### Record excerpts
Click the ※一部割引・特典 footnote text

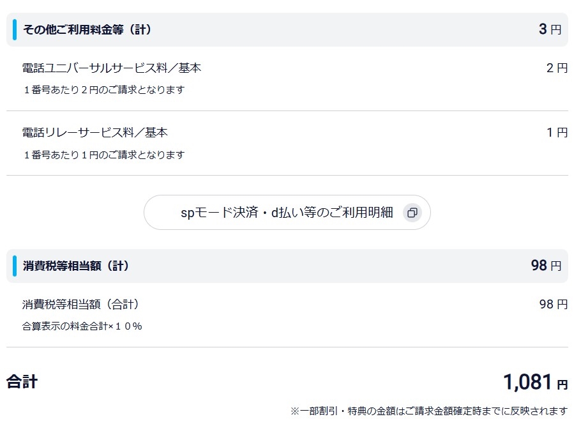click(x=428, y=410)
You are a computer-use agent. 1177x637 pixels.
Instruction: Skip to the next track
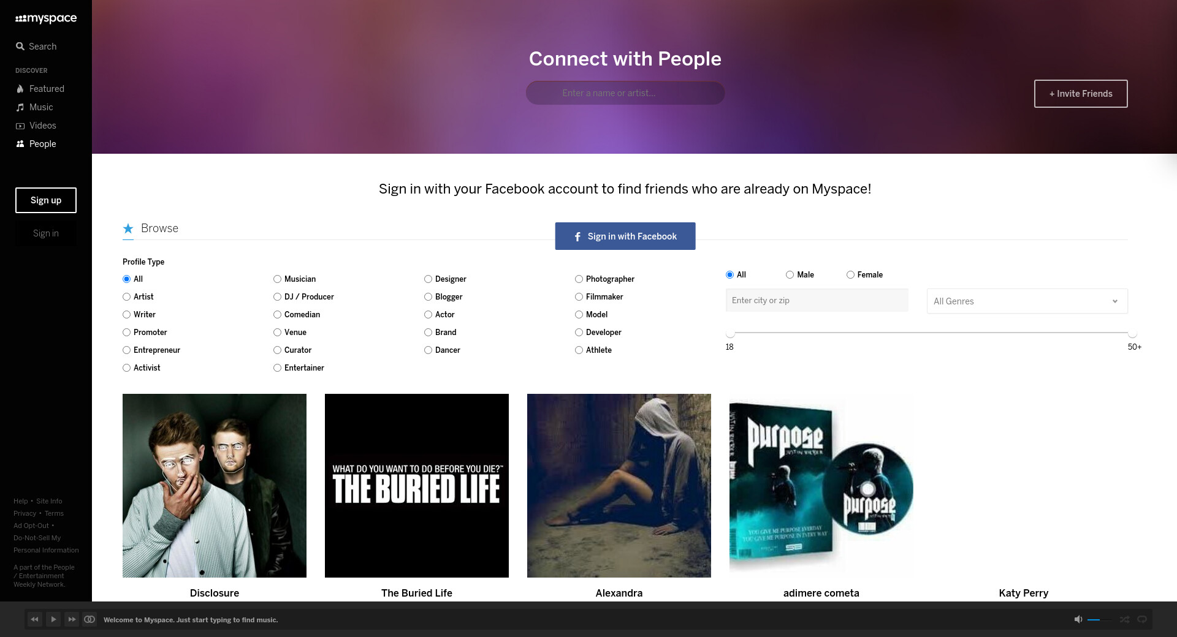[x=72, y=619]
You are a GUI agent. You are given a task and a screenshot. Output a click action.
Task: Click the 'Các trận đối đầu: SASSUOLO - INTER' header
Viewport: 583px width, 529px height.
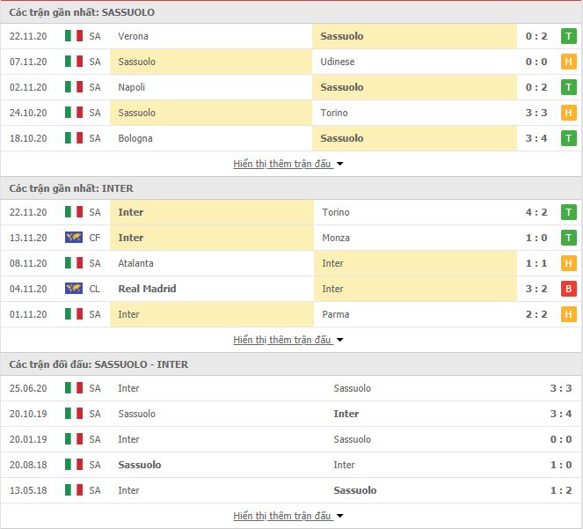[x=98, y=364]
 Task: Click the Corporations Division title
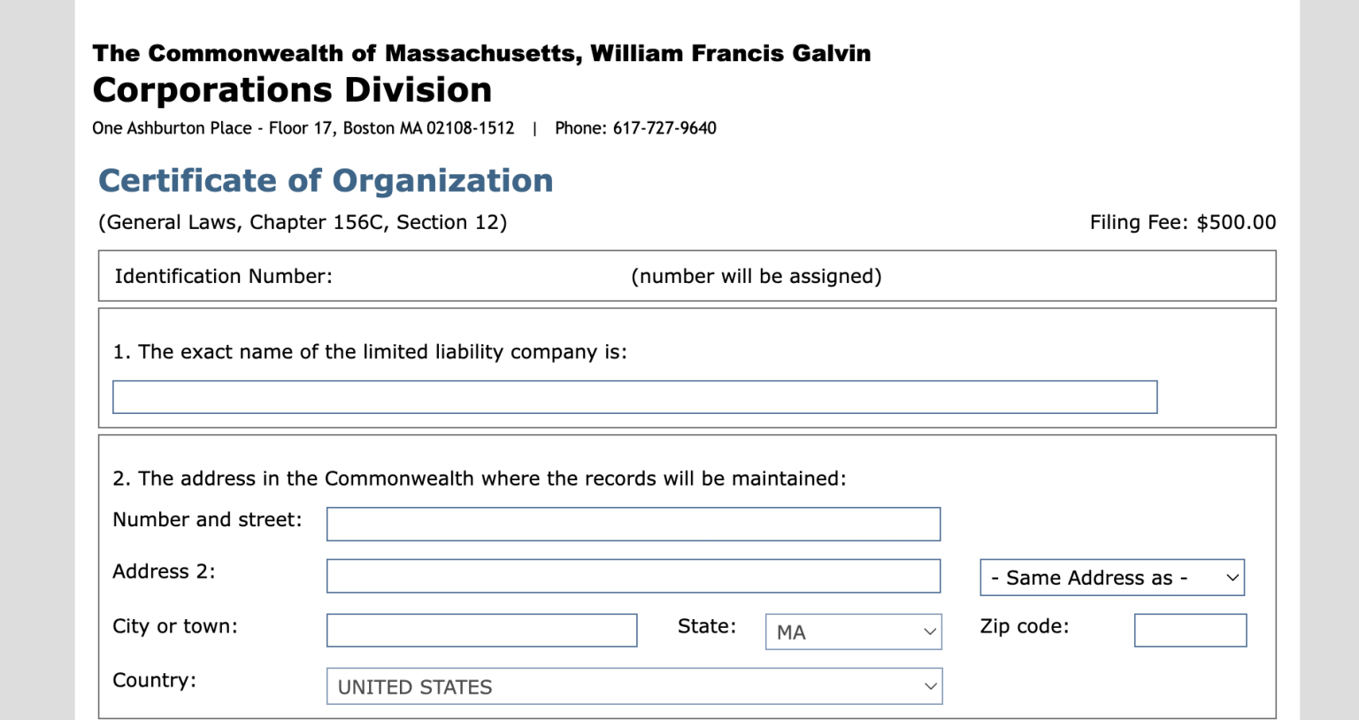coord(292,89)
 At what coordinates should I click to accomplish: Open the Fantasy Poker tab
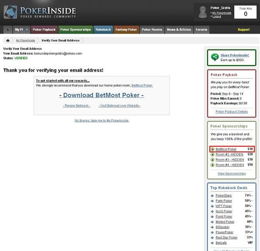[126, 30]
######
• Exercise brief
Locate "Viewport: 583px width, 529px height." in the entries above. Copy, exactly and only, the lines from that line to the end, leaving out the pictures.

• Answer to this problem
Viewport: 583px width, 529px height.
[x=98, y=364]
 Task: Click the Corporations Division title
coord(292,89)
 At what coordinates should I click to accomplish: Open the Fantasy Poker tab
[126, 30]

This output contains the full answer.